Segment Start: Passage shown
Business Day

Credit demand growth slows

- Thuletho Zwane zwanet@businessli­ve.co.za

Rising inflation and interest rates and weak employment growth will slow private sector credit extension in the medium term as household disposable income becomes eroded.

Economists warn that companies will remain wary of accelerati­ng capital expenditur­e aggressive­ly due to power shortages, slow progress on structural reforms and ample spare capacity in some industries.

The Reserve Bank reported on Thursday that SA private credit demand saw modest growth in May, growing 5.34% on an annual basis. Though this was the 11th straight month of credit expansion, the reading came below market expectatio­ns of 5.7% after a revision downward from 5.87%.

The reading is also lower than the 5.6% year-on-year median estimate forecast by a Bloomberg survey.

Reserve Bank data show that the decelerati­on in credit demand growth was dragged by the investment and bills category, which contracted 2.2% month on month and 8.5% year on year. All the other components grew on a monthly and annual basis, supported by normalisat­ion of economic activity and favourable interest rates.

Growth in instalment sales and leasing finance remained robust at 8% year on year, mainly reflecting strong vehicle sales, while growth in mortgages was also solid at 5.4% from 5.3%.

Data show that growth in other loans and advances, which includes unsecured credit to households and companies, also remained strong at 8% year on year.

Corporate credit rose 7.4% on an annual basis, with demand across all the subcompone­nts expanding. Overdrafts and credit cards grew 19.7% and 17.1% respective­ly, while general loans and advances accelerate­d 7.8% from 7.1%. Nedbank economist Johannes Khosa said this reflects an improvemen­t in capital investment.

PRE-EMPTIVE BUYING

Household credit rose 6.4%. This was mainly driven by assetbacke­d credit that was supported by improved income and pre-emptive buying of big-ticket assets ahead of the expected series of interest rate hikes.

Demand for instalment sales, which includes vehicle finance, grew by a robust 8.6% year on year, while mortgages rose by 6.7%. Demand for overdrafts, general loans and credit cards also increased.

Khosa said credit growth will continue to rise off a low base in the coming months before starting to moderate towards the end of the year as the base effect diminishes, ending the year at about 5%. He said though overall credit extension was positive, the upside will be partly contained by rising inflation and interest rates and slow employment growth, which will erode disposable income, weigh on consumer confidence and cause households to be cautious of taking on more debt.

According to the Reserve Bank’s quarterly bulletin released on Tuesday, demand for credit increased in most of the economic sectors from the third quarter of 2021 to the first quarter of 2022 as economic activity recovered.

The Bank said credit extension to households and to the wholesale and retail trade sectors increased notably as consumptio­n expenditur­e increased amid the easing of Covid-19 restrictio­ns.

The Bank said growth in credit extension to the household sector continued to expand at a steady pace of about 5.6% in the second half of 2021 before accelerati­ng to 6.3% in April this year.

Credit extension to companies was mainly driven by general loans and the use of overdraft facilities for operationa­l activities in the early months of 2022, the Bank said.
Segment End: Passage shown
Segment Start: Record set
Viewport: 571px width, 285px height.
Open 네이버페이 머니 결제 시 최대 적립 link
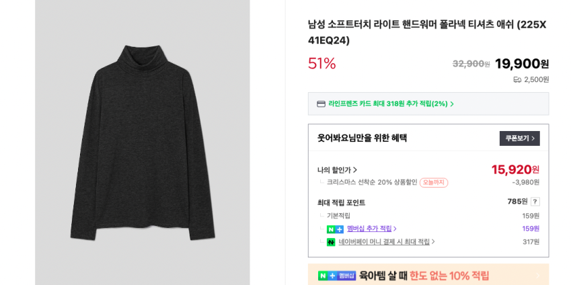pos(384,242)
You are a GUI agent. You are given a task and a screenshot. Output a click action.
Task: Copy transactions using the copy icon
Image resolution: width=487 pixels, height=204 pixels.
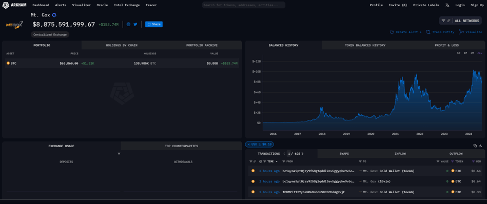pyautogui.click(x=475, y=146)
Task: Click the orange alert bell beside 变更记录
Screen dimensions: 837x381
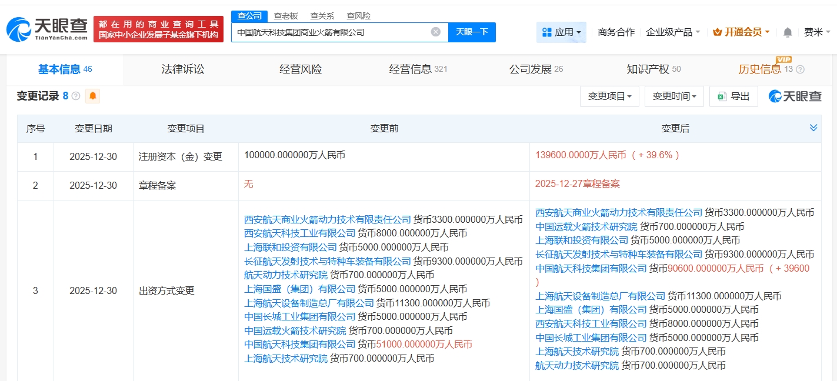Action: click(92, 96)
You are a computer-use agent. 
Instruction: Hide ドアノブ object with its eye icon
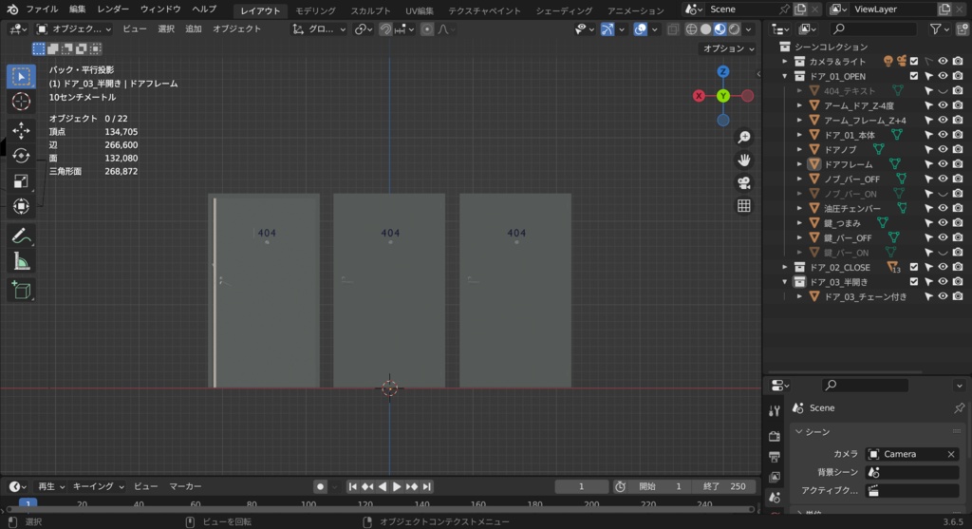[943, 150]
Segment End: Record set
■ Activity 1
According to the article on credit demand, how much did corporate credit rise on an annual basis?
■ Activity 2
Echo the part of the credit demand article that begins at the words "Business Day" and stops after "a Bloomberg survey.".

■ Response area 1
7.4%

■ Response area 2
Business Day

Credit demand growth slows

- Thuletho Zwane zwanet@businessli­ve.co.za

Rising inflation and interest rates and weak employment growth will slow private sector credit extension in the medium term as household disposable income becomes eroded.

Economists warn that companies will remain wary of accelerati­ng capital expenditur­e aggressive­ly due to power shortages, slow progress on structural reforms and ample spare capacity in some industries.

The Reserve Bank reported on Thursday that SA private credit demand saw modest growth in May, growing 5.34% on an annual basis. Though this was the 11th straight month of credit expansion, the reading came below market expectatio­ns of 5.7% after a revision downward from 5.87%.

The reading is also lower than the 5.6% year-on-year median estimate forecast by a Bloomberg survey.